Jacksonville (1-0) at INDIANAPOLIS (1-0): Last year the Jaguars handed the Colts their only home loss in a wild one. Judging by last week, this is a different Colts team, one that's not about to surrender 400-plus yards to Byron Leftwich and his pals. We'll get a clue in this game about whether the Jags, who beat Seattle at home last week, can hang with the Colts, who look like a Super Bowl contender after their win over the Ravens, in the AFC South. I think they'll hang with them for a while, but that's all.

NEW ENGLAND (1-0) at Carolina (0-1): The Panthers came within a field goal of beating the Patriots in Super Bowl XXX8 two years ago. Since then, they've gone 7-10 and lost All-Pro defensive tackle Kris Jenkins for the season twice. Last year it was wide receiver Steve Smith who went out for good in the opener, this year it was Jenkins, who also missed the last 12 games in '04. The Patriots, meanwhile, just keep rolling along, going 18-2 and adding another Super Bowl win since the Day the World Saw Janet Jackson's Boob. You'd forgotten about that, hadn't you? Carolina was surprised by an inspired Saints team last week, and they're probably a good bet to get all inspired themselves and surprise their old February foes, which is why I'm taking the Pats.

PITTSBURGH (1-0) at Houston (0-1): Now that I think of it, this wouldn't have been a bad What the Heck™ pick, but it's too early to know if the Texans are going to pull together and compete for a playoff spot.
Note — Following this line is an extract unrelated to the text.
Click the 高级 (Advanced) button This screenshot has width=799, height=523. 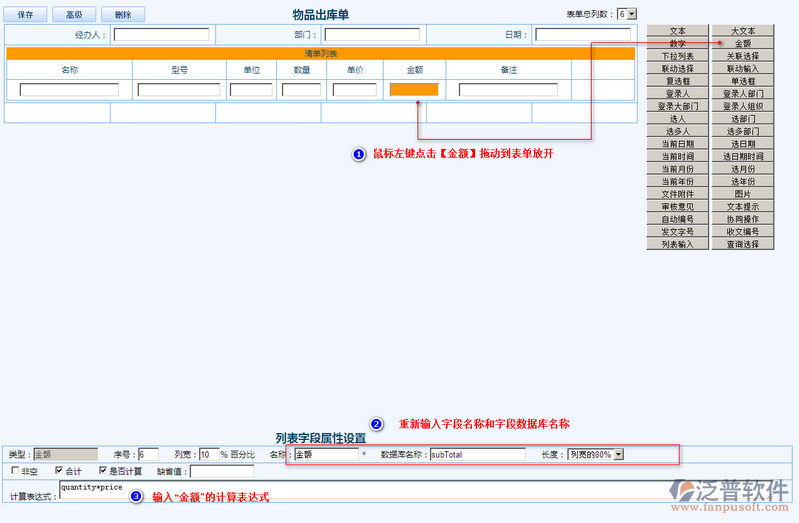tap(74, 15)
Not if they play like they did last week against the Bills, they won't. The Steelers pounded Tennessee, and they've now won 15 straight regular-season games, which is getting into rarefied territory, history-wise. The Patriots set the record with an 18-game streak before the Steelers beat them last Halloween, but somehow this streak doesn't seem quite as impressive because there was that little matter of a playoff loss to the Pats in January.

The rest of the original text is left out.